O fim do amor descobre-se mais no silêncio, em tudo aquilo que já não se diz. A migalha que fica no lábio e roda, que vai de uma ponta à outra e que está ali mesmo depois de um gole e mais outro. O guardanapo que quase lá chega, e vai ser agora, mas não, não sai, e o outro ali à nossa frente vê e nada diz. Não vale a pena. Já não interessa que fique ali um resto de refeição que foi muda, que foi mais uma, que cimentou a rotina, que nos lembrou de que podíamos estar a viver outra vida mas ficámos ali por inércia, por medo, porque as pessoas têm medo de ser sozinhas e incompletas quando, na verdade, já foram inteiras e ruidosas, saudando cada momento em que se sentaram à mesa, até quando estavam sozinhas.

O silêncio diz tudo. Ouve-se o mastigar lento do outro, às vezes contam-se as garfadas para nos distrairmos da falta de palavras.

O amor acaba quando o silêncio vem para jantar e não foi convidado.

Eram casados há mais de 50 anos. A vida toda. Ela só descobriu muito tarde como fora ingénua. Dedicou os seus gestos, pequeninos e grandes, aos filhos e ao marido – até quando errou nos gestos –, foi bruta por incapacidade de ser meiga. Agora está tudo nos livros, não é? Ensinam-nos a ser pais como se fosse molde que servisse a todos…

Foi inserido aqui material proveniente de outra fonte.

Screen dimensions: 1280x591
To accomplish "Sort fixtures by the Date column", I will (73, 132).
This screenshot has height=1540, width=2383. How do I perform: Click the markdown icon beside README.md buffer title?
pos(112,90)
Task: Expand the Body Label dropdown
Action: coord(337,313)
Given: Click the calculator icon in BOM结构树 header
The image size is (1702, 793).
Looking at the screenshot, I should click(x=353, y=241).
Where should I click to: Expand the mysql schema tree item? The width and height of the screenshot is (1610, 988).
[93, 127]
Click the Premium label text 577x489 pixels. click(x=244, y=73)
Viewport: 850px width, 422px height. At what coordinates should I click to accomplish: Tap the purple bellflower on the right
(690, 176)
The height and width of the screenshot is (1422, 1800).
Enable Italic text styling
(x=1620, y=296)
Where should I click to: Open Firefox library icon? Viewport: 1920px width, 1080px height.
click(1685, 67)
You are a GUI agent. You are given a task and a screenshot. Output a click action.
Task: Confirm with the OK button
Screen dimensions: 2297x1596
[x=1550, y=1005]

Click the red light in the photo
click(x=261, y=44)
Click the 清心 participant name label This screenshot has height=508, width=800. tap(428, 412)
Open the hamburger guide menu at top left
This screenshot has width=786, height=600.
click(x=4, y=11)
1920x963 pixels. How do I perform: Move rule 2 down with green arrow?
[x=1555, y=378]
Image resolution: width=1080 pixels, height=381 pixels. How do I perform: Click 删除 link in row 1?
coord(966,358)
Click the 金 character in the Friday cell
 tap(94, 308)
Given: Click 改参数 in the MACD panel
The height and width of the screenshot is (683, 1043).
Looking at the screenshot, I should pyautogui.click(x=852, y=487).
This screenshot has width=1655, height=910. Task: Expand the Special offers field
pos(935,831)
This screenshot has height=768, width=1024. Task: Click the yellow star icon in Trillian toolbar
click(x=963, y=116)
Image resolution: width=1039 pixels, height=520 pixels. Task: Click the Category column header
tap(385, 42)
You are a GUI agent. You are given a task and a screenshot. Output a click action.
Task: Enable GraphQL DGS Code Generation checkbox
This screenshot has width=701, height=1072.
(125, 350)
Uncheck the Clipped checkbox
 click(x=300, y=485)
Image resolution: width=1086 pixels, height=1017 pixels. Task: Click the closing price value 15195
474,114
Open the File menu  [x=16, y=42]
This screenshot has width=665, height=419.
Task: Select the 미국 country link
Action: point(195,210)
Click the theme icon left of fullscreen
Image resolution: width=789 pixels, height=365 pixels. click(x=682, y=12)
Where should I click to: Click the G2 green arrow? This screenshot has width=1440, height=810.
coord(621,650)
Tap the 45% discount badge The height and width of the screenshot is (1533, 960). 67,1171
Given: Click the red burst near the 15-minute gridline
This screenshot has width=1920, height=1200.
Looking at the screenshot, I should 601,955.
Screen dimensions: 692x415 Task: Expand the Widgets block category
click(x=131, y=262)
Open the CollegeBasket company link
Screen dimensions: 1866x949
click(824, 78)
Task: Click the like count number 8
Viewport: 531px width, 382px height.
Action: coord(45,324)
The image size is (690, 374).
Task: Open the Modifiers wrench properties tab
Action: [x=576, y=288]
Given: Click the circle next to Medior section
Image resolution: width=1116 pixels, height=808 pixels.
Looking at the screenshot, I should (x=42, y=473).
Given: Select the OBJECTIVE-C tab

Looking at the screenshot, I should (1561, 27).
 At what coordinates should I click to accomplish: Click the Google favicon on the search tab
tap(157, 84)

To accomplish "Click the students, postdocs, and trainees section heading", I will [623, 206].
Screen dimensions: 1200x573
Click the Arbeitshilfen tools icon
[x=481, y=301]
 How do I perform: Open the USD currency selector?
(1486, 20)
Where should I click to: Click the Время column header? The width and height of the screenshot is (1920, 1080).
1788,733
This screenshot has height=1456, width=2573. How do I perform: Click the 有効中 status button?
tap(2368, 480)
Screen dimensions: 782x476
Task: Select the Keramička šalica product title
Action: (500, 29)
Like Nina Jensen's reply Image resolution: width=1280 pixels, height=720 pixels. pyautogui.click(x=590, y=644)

Ser meigo é coisa que já não se diz. Fomos de um extremo ao outro: da inaptidão de demonstrar amor até este “amo-te” banalizado em pacotes de açúcar com que tentamos adoçar a vida. “Amo-te” pode estar nas mensagens automáticas do telemóvel porque é coisa para sair a toda a hora, até quando não se sente. Vivemos do instantâneo. Nem sempre é mau.

Eles viviam na rotina que há muito tinha ficado por ali. Uma reforma que chegou, apesar de tudo, quando ele continuava bem e forte, e ela, ela habituada aos seus gestos que não eram vigiados durante o dia e apenas o aguardava com o jantar pronto às sete tentando sempre agradar-lhe. Nunca ele foi capaz de levantar a mesa, arrumar um prato que fosse. Nunca jantaram fora. Ele veio para casa triste. E ela mais triste ficou por já não poder ter o seu dia limpo, entre pensamentos que não chegavam a ser voz e os telefonemas com as irmãs com quem se ria entre uma ida ao jardim ou ao quintal quando as galinhas davam sinal de mais um ovo.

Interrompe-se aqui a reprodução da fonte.